Read More : Borneo FC vs Arema FC: Pelatih Baru Joaquin Gomez Bawa Pesut Etam Sabet 3 Poin
Ketika mereka ditemukan adalah korban yang tersesat di hutan selama tujuh hari kelaparan. Mesdiono telah hilang sejak Kamis (12/13/2025). Pada waktu itu, ia mencari rumput di hutan desa setempat.
Kepala Kepolisian Kasembbon AKP Ma’ruf Amin, mengatakan bahwa korban ditemukan oleh tim SAR umum pada hari Rabu 3/19/2025) sekitar pukul 16:15 WIB di hutan desa setempat.

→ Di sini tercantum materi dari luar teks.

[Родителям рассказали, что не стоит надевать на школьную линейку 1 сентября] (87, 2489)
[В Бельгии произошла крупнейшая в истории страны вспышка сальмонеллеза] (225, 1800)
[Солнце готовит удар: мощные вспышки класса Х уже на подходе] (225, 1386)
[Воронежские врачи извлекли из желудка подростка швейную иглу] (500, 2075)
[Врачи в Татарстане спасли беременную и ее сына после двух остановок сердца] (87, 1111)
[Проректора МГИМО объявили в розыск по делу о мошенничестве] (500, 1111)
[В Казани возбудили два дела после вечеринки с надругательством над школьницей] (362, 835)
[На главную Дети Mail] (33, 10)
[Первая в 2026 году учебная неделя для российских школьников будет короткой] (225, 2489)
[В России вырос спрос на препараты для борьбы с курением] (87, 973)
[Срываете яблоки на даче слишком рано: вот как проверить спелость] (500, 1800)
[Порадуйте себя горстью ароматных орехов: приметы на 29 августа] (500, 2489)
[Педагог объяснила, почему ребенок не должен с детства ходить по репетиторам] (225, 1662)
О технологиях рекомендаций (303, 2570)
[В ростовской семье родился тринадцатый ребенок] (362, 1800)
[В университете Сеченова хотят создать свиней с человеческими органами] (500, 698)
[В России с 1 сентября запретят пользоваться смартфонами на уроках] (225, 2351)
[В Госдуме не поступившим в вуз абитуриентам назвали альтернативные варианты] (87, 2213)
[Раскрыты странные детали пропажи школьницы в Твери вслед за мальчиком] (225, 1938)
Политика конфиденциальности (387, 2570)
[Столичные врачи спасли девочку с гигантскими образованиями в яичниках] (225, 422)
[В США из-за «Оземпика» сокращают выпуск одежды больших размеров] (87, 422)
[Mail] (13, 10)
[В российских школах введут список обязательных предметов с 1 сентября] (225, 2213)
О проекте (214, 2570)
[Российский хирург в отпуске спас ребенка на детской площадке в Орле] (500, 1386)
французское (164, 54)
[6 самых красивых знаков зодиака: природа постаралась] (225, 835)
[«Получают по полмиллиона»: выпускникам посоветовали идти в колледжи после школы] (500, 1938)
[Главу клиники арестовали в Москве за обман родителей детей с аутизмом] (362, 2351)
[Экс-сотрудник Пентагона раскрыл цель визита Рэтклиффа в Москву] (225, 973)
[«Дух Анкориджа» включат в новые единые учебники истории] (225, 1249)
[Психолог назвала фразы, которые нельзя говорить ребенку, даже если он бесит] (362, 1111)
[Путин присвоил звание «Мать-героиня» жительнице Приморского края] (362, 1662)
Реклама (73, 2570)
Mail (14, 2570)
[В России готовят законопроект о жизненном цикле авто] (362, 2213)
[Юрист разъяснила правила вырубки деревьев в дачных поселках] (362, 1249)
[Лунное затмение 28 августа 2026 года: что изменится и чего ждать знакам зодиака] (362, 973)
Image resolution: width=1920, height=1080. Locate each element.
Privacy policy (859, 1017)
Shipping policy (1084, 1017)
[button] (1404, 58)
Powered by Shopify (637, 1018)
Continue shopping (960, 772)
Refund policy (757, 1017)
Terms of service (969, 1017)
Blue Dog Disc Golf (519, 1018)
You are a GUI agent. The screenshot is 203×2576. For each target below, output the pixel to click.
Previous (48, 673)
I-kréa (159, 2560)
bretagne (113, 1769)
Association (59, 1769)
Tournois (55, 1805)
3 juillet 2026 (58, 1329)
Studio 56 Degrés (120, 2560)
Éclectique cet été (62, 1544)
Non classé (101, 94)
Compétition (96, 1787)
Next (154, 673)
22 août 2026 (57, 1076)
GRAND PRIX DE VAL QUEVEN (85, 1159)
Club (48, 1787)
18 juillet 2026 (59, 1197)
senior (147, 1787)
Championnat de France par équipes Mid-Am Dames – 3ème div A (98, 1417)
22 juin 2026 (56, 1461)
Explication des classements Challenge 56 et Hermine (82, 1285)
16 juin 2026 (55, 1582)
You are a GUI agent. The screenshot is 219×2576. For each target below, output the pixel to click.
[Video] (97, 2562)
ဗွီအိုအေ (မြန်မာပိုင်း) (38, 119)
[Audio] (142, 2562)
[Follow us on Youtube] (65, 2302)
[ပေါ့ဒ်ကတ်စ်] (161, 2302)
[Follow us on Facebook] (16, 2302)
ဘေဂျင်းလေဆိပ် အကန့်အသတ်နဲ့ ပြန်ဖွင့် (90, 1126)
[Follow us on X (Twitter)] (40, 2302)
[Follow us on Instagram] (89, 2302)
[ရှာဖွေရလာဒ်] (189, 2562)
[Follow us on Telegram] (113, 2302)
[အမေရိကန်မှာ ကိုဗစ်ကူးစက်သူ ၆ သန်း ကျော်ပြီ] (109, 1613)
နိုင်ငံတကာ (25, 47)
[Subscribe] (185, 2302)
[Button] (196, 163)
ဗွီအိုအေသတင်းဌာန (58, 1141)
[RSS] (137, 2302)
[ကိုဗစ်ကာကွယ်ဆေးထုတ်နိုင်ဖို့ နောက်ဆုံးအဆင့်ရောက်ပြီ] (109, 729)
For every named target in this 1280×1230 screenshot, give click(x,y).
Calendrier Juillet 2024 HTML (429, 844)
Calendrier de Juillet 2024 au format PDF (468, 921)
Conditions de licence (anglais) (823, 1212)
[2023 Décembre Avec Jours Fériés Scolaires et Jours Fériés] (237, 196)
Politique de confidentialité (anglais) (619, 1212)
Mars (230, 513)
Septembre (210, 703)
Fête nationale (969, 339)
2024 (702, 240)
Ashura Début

“Korban ditemukan pada jarak sekitar 350 meter dari situs untuk mencari rumput. Kondisi telah bertahan,” kata AKP Ma’ruf.
Menurut kepala polisi Ma’ruf, sepanjang pencarian tim SAR, korban akan terus muncul tanpa tujuan, sehingga pencarian berlangsung lama. Saat ini, AKP Ma’ruf Amin mengatakan korban telah dievakuasi dan dibawa ke rumah keluarga.
Koordinator unit peringatan peringatan Malang Raya SAR, Yoni Fariza K, mengungkapkan ketika korban ditemukan dalam keadaan kelaparan. “Kelaparan, jika dehidrasi tidak, karena dekat dengan sumber air,” katanya.
Read More : Tikam Sopir Taksi Online, 2 Pelaku Diamuk Warga Seusai Terjebak Portal Perumahan
Selain itu, Yoni mengatakan korban juga diklasifikasikan sebagai introvert. Dia hanya merasakan hutan tempat dia mencari rumput.
“Para penyintas introvert dan hanya tahu hutan di mana dia mencari rumput kapan saja,” pungkas Yoni.
Menurut informasi yang dikumpulkan oleh Beritasatu.com, Mesdiono memiliki kepribadian yang tenang dan mudah tersinggung. Pada tahun 2021, hilang di hutan di desa setempat selama 24 jam, dan akhirnya ditemukan oleh penduduk Hutan Hamlet Tangkil.